Il video dell'abbraccio alla scuola di bimbi e genitori contro la didattica a distanza
Nella mattina di sabato 13 marzo, una novantina di persone tra piccoli alunni, mamme e papà hanno attuato una manifestazione pacifica presso l'istituto di Monterosso
di Marco Oldrati
Essere chiusi fuori di casa è uno spauracchio dei bambini e non andare a scuola una felicità, ma qui lo spauracchio è diventato essere chiusi fuori da scuola. E per vincere questa paura stamattina (sabato 13 marzo) una novantina di bambini hanno “abbracciato” la loro scuola, la Papa Giovanni di Monterosso, con l’aiuto di nastri colorati e dei loro genitori, nel rispetto delle regole del distanziamento, ma con la serena convinzione che «la loro casa non è una scuola».

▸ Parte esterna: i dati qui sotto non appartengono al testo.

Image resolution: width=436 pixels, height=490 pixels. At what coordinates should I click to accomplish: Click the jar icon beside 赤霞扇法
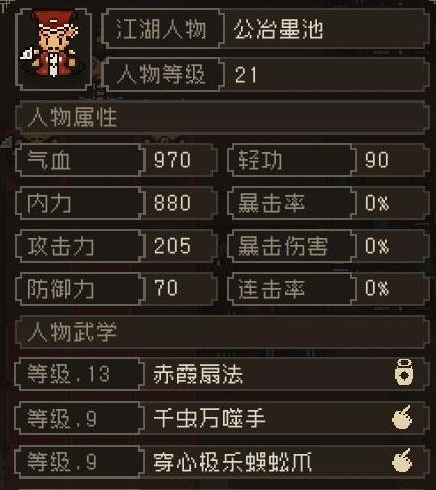pos(404,373)
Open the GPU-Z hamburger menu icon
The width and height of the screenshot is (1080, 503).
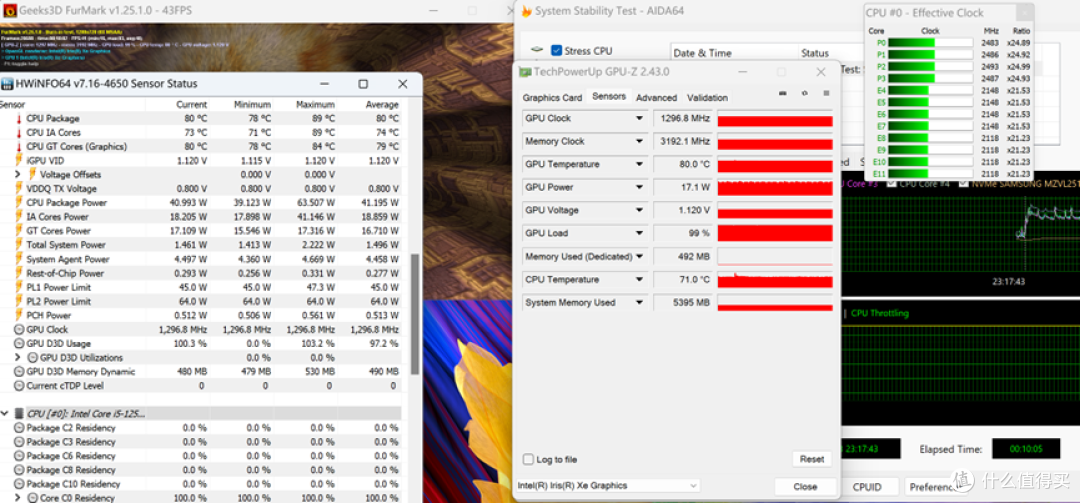826,93
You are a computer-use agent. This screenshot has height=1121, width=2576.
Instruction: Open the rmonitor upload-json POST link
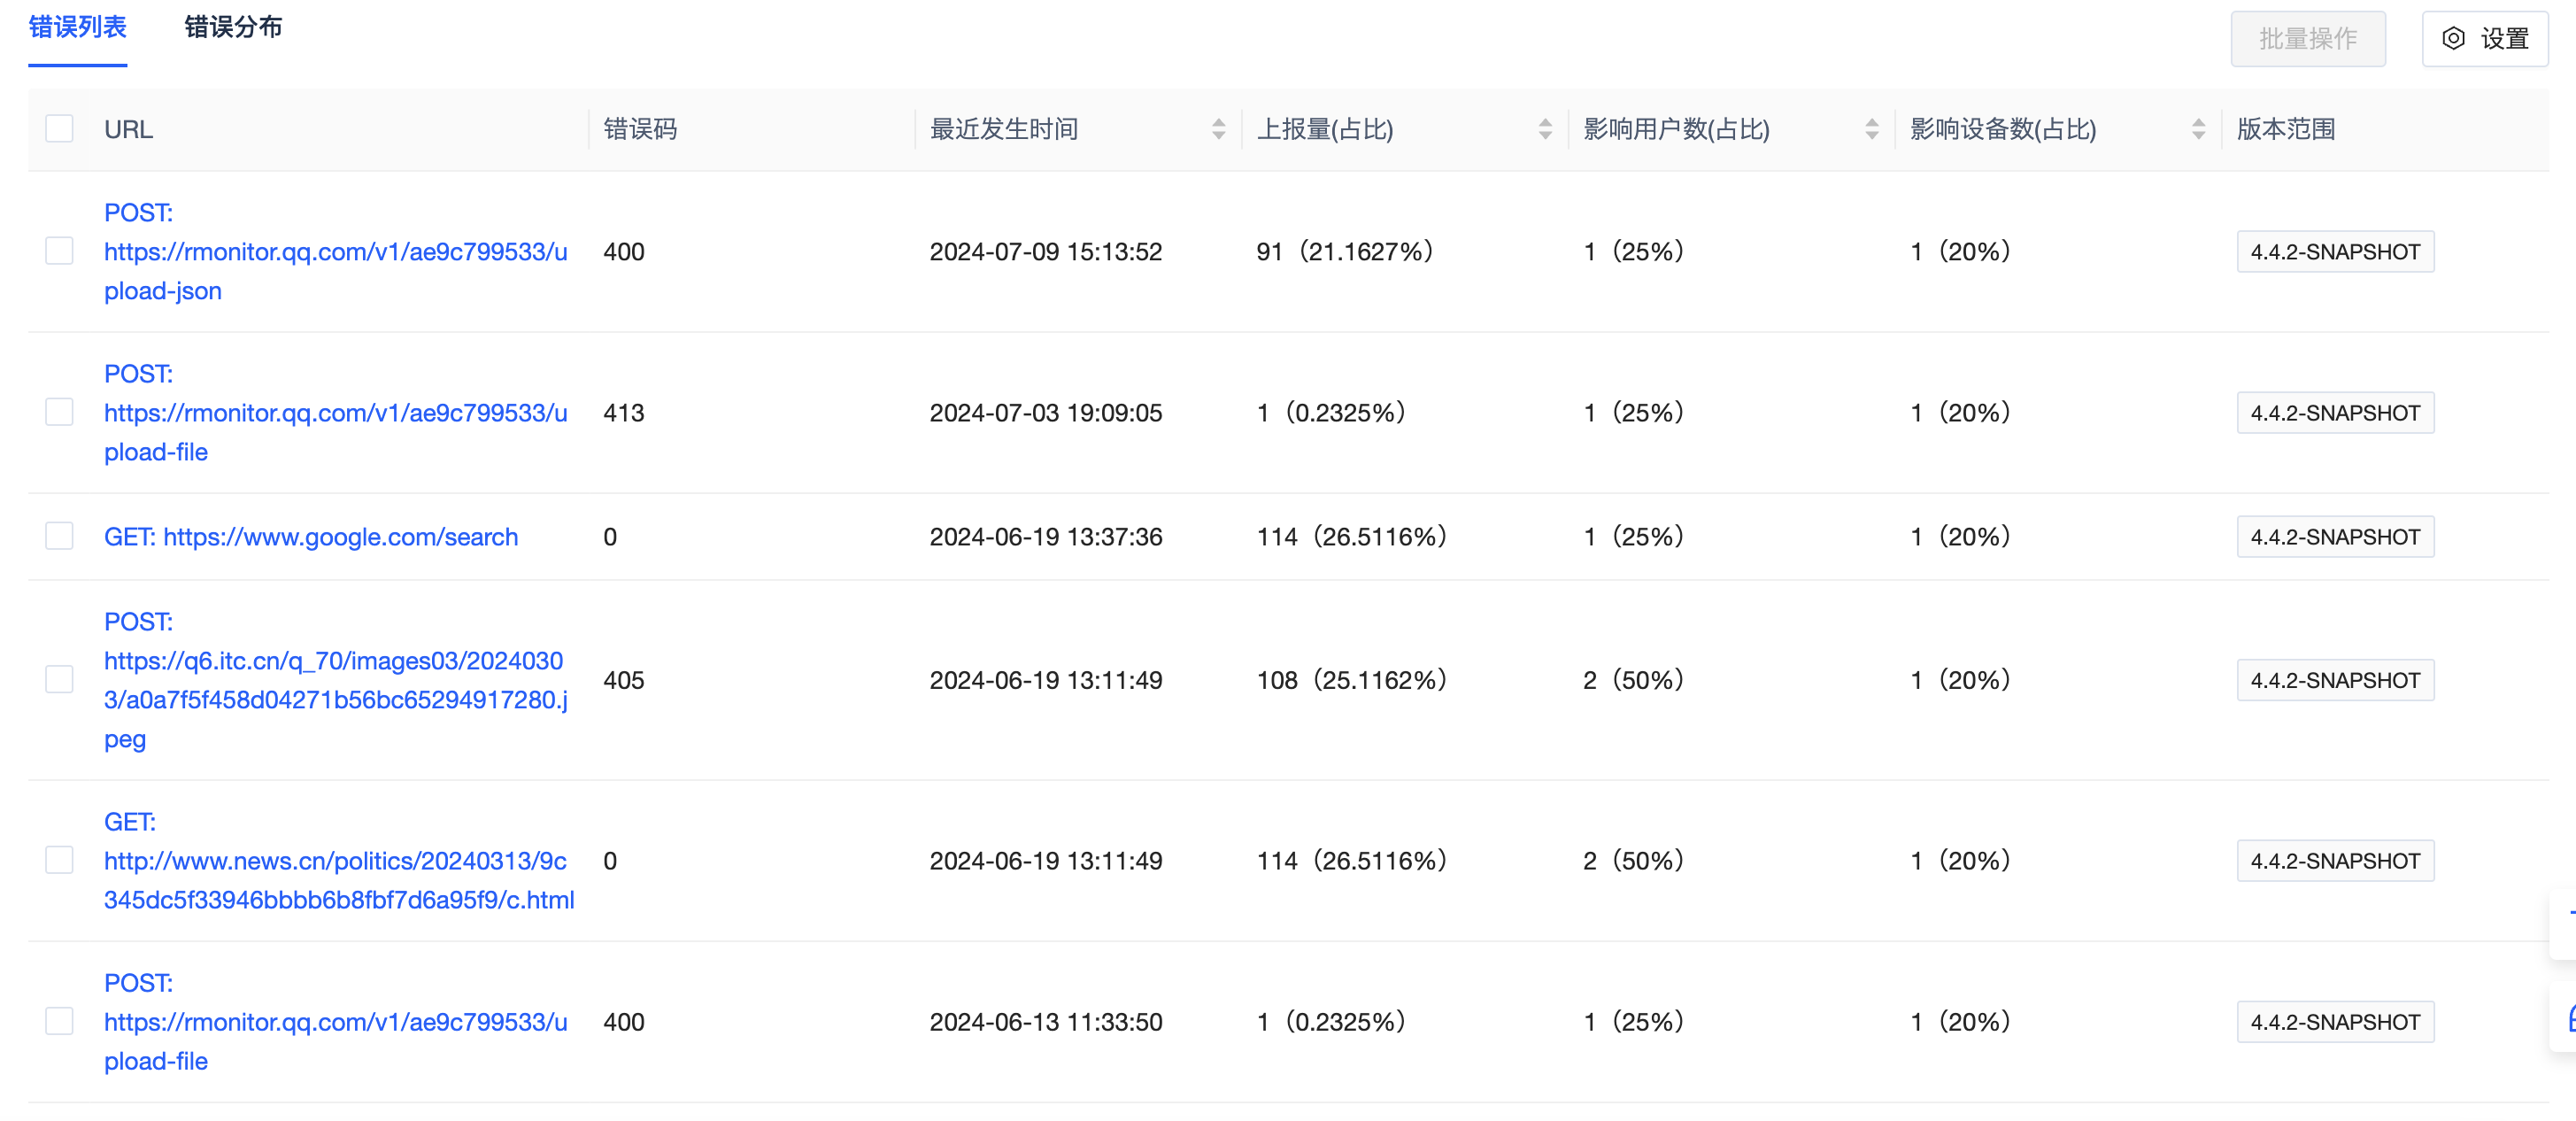[335, 252]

Sulla scia e per iniziativa del gruppo di genitori dell’Istituto Camozzi che aveva promosso il flash mob degli zaini appesi alle ringhiere, i bimbi e i loro papà e le loro mamme hanno circondato pacificamente il perimetro della scuola e l’hanno riconquistata per qualche minuto urlando con gioia la loro voglia di tornarci al più presto.

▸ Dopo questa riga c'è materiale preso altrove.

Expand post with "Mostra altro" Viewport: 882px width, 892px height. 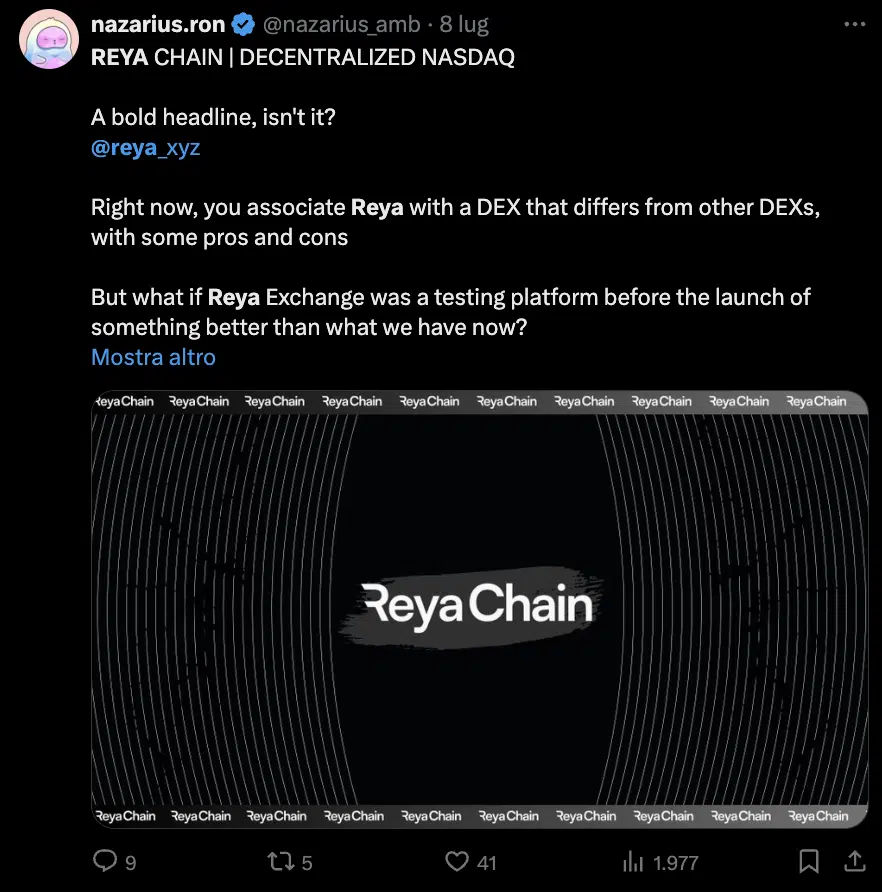coord(153,357)
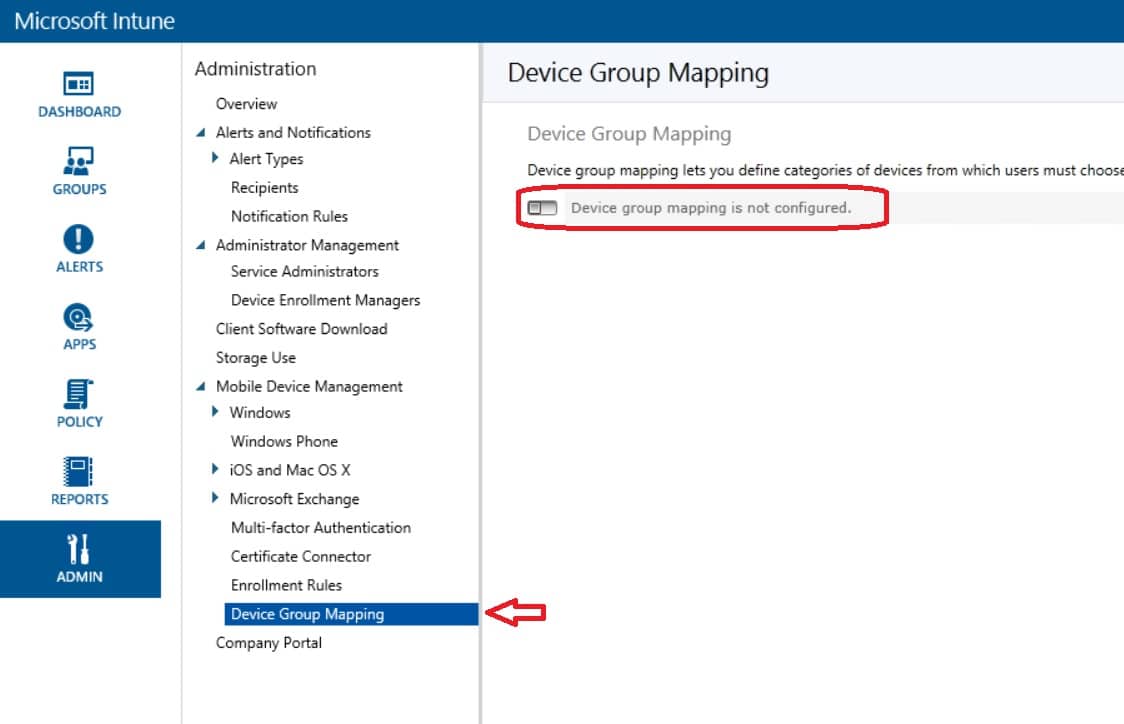View the Storage Use page
1124x724 pixels.
pyautogui.click(x=255, y=357)
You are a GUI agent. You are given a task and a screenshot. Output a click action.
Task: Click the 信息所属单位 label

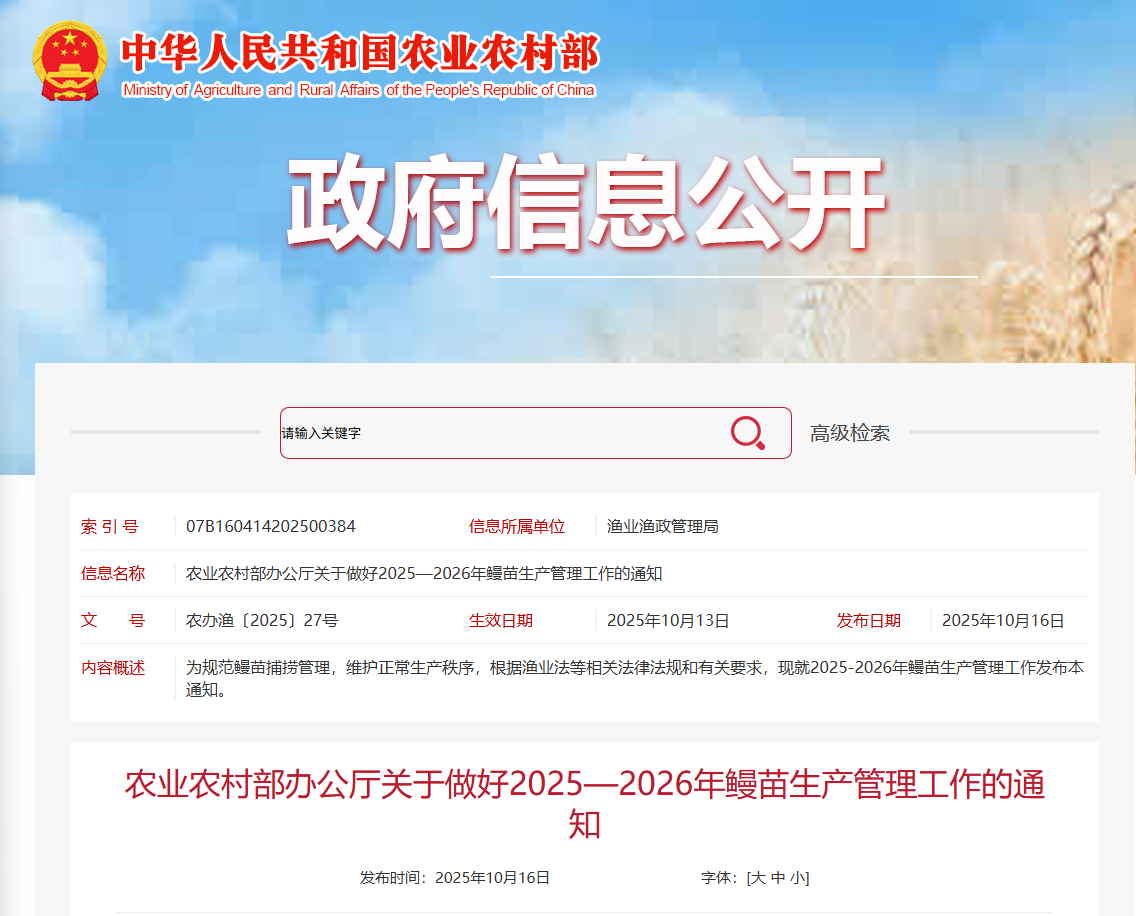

Un segnale forte per dire alle autorità che il loro diritto all’educazione non è risolto dalla sua versione surrogata e liofilizzata chiamata DAD, che vogliono una parità di diritti con quegli adulti che lavorano in presenza, che vanno nei negozi, che frequentano i bar, che si incontrano per ragioni professionali.
La chiusura delle scuole sta producendo difficoltà palesi che non sono solo limitate a un apprendimento a distanza poco efficace, ma soprattutto in una riduzione delle relazioni fra bambini e con gli insegnanti, relazioni fondamentali soprattutto per i più piccoli in un’ottica sia didattica, sia educativa, sia formativa. Non sono mancate in questi tempi le segnalazioni di psicologi e psichiatri che hanno evidenziato la delicatezza della crescita di questa generazione di bambini confinati nelle proprie case.
Le parole d’ordine sono quelle ricorrenti, infanzia negata, educazione sterilizzata, bisogni affettivi che passano in totale second’ordine: la sensazione ricorrente nell’ascoltare i partecipanti è che la scuola e nella scuola si sarebbe potuto gestire il contatto, cosa che è difficilissimo fare quando i bimbi si incontrano per esempio in un parco per la loro smania di “recuperare il tempo e il terreno perduto”.
Insegnanti, genitori, nonni hanno accompagnato bambini felici di vedersi in faccia, di poter urlare all’aperto il loro disagio e hanno messo i puntini sulle "i" di molte contraddizioni in corso, da quelle più arrabbiate a quelle più stupite per il cattivo funzionamento anche di quegli strumenti di prevenzione che lavorano sull’isolamento dei contagi.
Le parole si fanno quasi nervose nella bocca delle maestre che rivedono dopo una decina di giorni i bimbi e non sanno che altro dire se non un «a presto» che suona quasi sarcastico e che nel momento in cui si girano e non hanno i bimbi a vista diventa una maschera facciale rigida mista di fastidio e impotenza.
Una protesta pacifica ma determinata, che ha l’ambizione di estendersi ad altre scuole della città e di ufficializzare il problema educativo e psicologico che questa generazione Covid sta vivendo in modo sempre più marcato e sempre meno gestito.